Calculator Inputs
Example Data Table
| Parameter | Example Value |
|---|---|
| Emission Rate | 5 g/h |
| Target Concentration | 10 mg/m³ |
| Supply Concentration | 1 mg/m³ |
| Initial Concentration | 30 mg/m³ |
| Room Volume | 500 m³ |
| Current Airflow | 1,200 m³/h |
| Mixing Factor | 1.3 |
| Safety Factor | 1.15 |
| Capture Efficiency | 20% |
| Required Airflow Result | 663.56 m³/h |
| Current Steady Concentration | 5.33 mg/m³ |
| Purge Time at Current Airflow | 29.25 minutes |
Formula Used
1) Effective emission after capture:
Geff = G × (1 − η / 100)
2) Required dilution airflow:
Qreq = (Geff × K × SF) / (Ctarget − Csupply)

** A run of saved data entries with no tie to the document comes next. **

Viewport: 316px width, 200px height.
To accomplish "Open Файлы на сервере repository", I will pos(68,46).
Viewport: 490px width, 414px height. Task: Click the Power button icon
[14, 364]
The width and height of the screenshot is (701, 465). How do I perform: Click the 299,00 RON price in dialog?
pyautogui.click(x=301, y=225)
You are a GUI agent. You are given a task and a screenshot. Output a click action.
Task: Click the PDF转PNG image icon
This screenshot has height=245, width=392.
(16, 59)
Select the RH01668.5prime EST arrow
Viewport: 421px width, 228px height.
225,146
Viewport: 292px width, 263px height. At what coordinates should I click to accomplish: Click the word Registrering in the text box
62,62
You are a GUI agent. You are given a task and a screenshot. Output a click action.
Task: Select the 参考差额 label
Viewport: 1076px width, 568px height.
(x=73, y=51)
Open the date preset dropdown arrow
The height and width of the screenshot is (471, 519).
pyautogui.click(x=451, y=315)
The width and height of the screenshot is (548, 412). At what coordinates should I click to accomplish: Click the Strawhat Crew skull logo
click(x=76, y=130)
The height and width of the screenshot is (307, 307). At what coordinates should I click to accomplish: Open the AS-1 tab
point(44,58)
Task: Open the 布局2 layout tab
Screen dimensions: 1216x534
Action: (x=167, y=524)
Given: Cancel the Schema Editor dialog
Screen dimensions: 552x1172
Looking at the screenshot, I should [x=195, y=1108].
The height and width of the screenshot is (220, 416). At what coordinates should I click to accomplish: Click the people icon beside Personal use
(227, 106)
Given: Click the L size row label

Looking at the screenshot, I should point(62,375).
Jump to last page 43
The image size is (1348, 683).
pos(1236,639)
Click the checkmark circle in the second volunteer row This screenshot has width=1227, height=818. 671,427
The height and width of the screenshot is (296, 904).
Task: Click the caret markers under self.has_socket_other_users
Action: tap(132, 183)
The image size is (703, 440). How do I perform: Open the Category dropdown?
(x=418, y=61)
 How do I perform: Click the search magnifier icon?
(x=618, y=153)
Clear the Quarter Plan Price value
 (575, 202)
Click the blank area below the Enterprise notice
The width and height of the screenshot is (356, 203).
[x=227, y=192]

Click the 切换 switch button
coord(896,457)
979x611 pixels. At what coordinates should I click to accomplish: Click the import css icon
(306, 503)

3) Steady concentration at current airflow:
Csteady = Csupply + (Geff × K) / Q
4) Air changes per hour:
ACH = (Q × 3600) / V
5) Purge time to reach a target:
t = −(V / Q) × ln[(Ctarget − Csupply) / (Cinitial − Csupply)]
6) ppm to mg/m³ conversion when needed:
C (mg/m³) = ppm × MW / 24.45
Here, G is emission rate, η is capture efficiency, K is mixing factor, SF is safety factor, Q is airflow, and V is room volume.
How to Use This Calculator
- Enter the contaminant emission rate and choose its unit.
- Set the target room concentration and supply concentration.
- Provide molecular weight if any concentration uses ppm.
- Enter the room volume and current ventilation airflow.
- Add mixing and safety factors to reflect real design conditions.
- Enter local capture efficiency to account for source control.
- Press the calculate button to show results above the form.
- Review required airflow, ACH, purge times, and the graph.
- Use the CSV or PDF buttons to export the results.
FAQs
1. What does this air dilution calculator estimate?
It estimates the ventilation airflow needed to dilute an airborne contaminant to a chosen target concentration. It also shows air changes per hour, steady-state concentration, extra airflow needed, and purge time.
2. When should I use a mixing factor above 1.0?
Use a higher mixing factor when room airflow is uneven or short-circuiting is likely. Poor air distribution means you need more dilution air than an ideal fully mixed room would require.
3. Why is capture efficiency included?
Local exhaust or enclosure may remove part of the emission before it enters the room. Capture efficiency reduces the effective emission rate and can greatly lower required general ventilation.
4. Can I enter concentrations in ppm?
Yes. When ppm is selected, the calculator converts it to mg/m³ using molecular weight and the standard 24.45 conversion basis. Enter a valid molecular weight for accurate results.
5. What is steady-state concentration?
It is the concentration expected after enough time has passed for emission and ventilation to balance. It helps show whether your current airflow can hold the contaminant below the chosen limit.
6. Why might purge time show as not achievable?
That usually means the chosen target is at or below the supply concentration, or the initial and target values do not satisfy the decay equation. In that case, ventilation alone cannot reach the target.
7. Is this suitable for final compliance design?
It is excellent for screening, comparison, and preliminary engineering checks. Final compliance decisions should still consider codes, toxicology limits, sensor data, room geometry, and professional review.
8. What does the graph show?
The graph plots predicted steady concentration against airflow. It helps you see how concentration drops as airflow rises, and where your current and required ventilation sit relative to the target.